Monday, October 28, 2013
Oh blog, I missed you! You kept me on track. You helped me focus my thoughts. You helped curb my crazy. I tried writing privately, then I didn't bother writing at all. Time is so much tighter now that I work. But I need to write. Even if my spelling is not fixed and my grammar is not checked, I need to tell the tales of my daily work on eating healthy and exercising.
I've been on and off my program. Mostly off. I've ignored every kind thought sent to me through Spark People...not to be unkind, just because I'm rushed.
One good thing did happen I did get a juicer from Jeff for my anniversary!!! Maybe I'll make a carrot/celery juice tonight. Here's hoping I'm back tomorrow to do a little show-and-tell about it. :)
Tuesday, August 20, 2013
I wanted to say goodbye to the blog.

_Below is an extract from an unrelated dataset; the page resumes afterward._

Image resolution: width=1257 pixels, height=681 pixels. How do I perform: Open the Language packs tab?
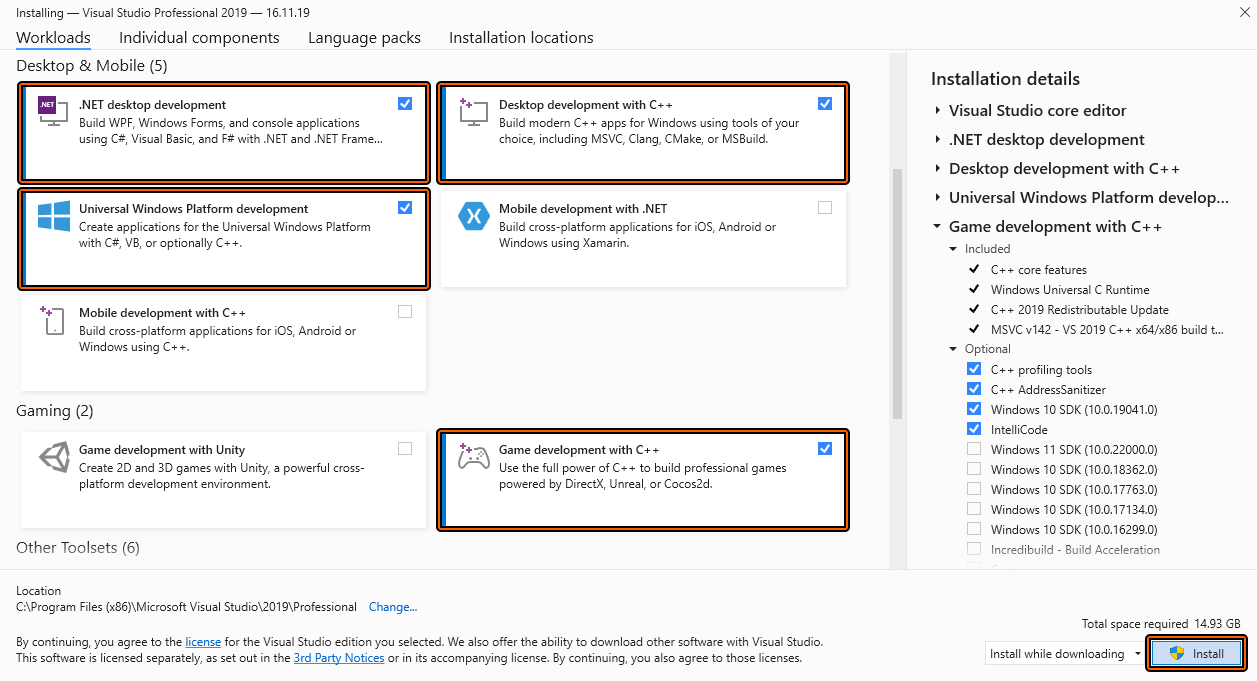tap(364, 38)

I just discovered how to make private journal entries so I'll enter my thoughts there. I'll still visit the Spark site. Who knows, maybe I'll even play around with some of the motivational games and activities someday. But for now, I have so much to translate from stressful thoughts to organized solutions and I'm much more comfortable writing privately. Thanks team!!!
Monday, August 19, 2013
I never wrote about my user name. I think it will show some of the internal conflict I'm having about weight loss.
This past year, when the news broke about the hospital in Texas banning workers with a high BMI, I was completely angry. I almost never log in into message boards but I had to stick it to those trolls on the message board. I created a user name--caretakers--and logged in.

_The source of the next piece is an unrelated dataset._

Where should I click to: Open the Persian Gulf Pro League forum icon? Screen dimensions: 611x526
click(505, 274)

The way I see it is that a caretaker is a special kind of person in this world. People who are caretakers have a wonderful natural ability to tend to another person's needs. Caretakers may even put the needs of others ahead of their own. And being a caretaker can be infinitely draining.

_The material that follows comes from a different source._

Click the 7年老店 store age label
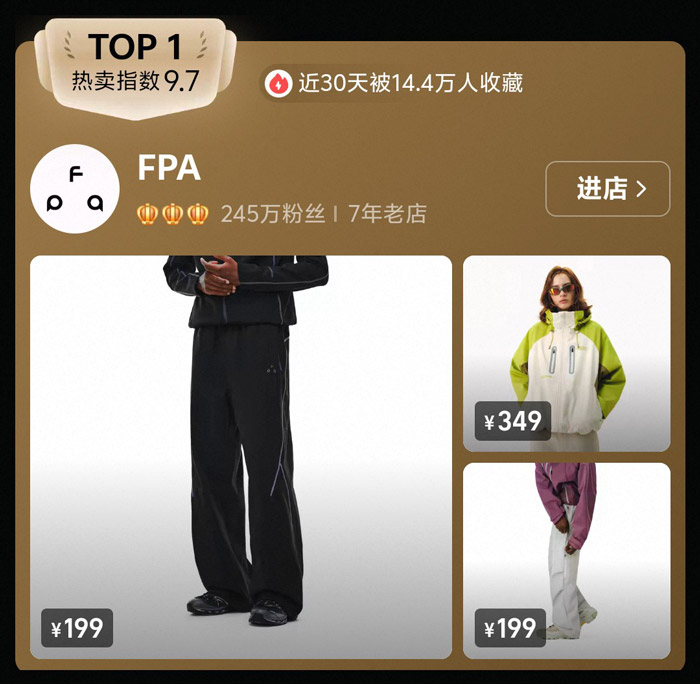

What people don't seem to understand is that overweight people aren't always lazy and slovenly...sometimes they just can't or don't get the time for the luxuries of gym time, careful shopping, food prep, or even tending to their own health issues.
I guess the whole issue is that deep down inside I can't separate slim-and-healthy from selfish-and-materialistic. Yes, in this world where autopilot equals fat, having a decent figure has become the ultimate accessory. I'm spending so much time on myself with all of my weight loss, but I know I can go from hero to 160 the minute someone else might really need me.
Sunday, August 18, 2013
After the cortisone shot to my arm I didn't slow down my pace. I figured I could do everything one-handed. I didn't use a splint or brace since it wasn't that bad. I didn't even tell many people. Basically, I ignored my doctor's advice to keep my arm as inactive as possible for two weeks.
Now I think I'm going to be more careful. It's almost a week since the shot and while it's somewhat better, it's not as fast as I expected. My mother was right when she told me to slow down. She reminded me of her historic achilles-injury-turned-phlebitis. I don't think I face the same danger, but I would like this nagging injury to end.
It is possible to be more careful. However, I need to sound off first. Grr. If I don't move my arm, my shoulder hurts and everything else aches too. My bunion is raging because I've traded in weights for walking. My fingers get numb. There's housework and driving and of course cooking and dishes.
Ok, now that I said all that, I feel slightly better already. I know this is not a serious injury and I just need to wait a little longer. I'm actually quite lucky I will probably put this behind me soon, so I'll do the right thing and rest a little.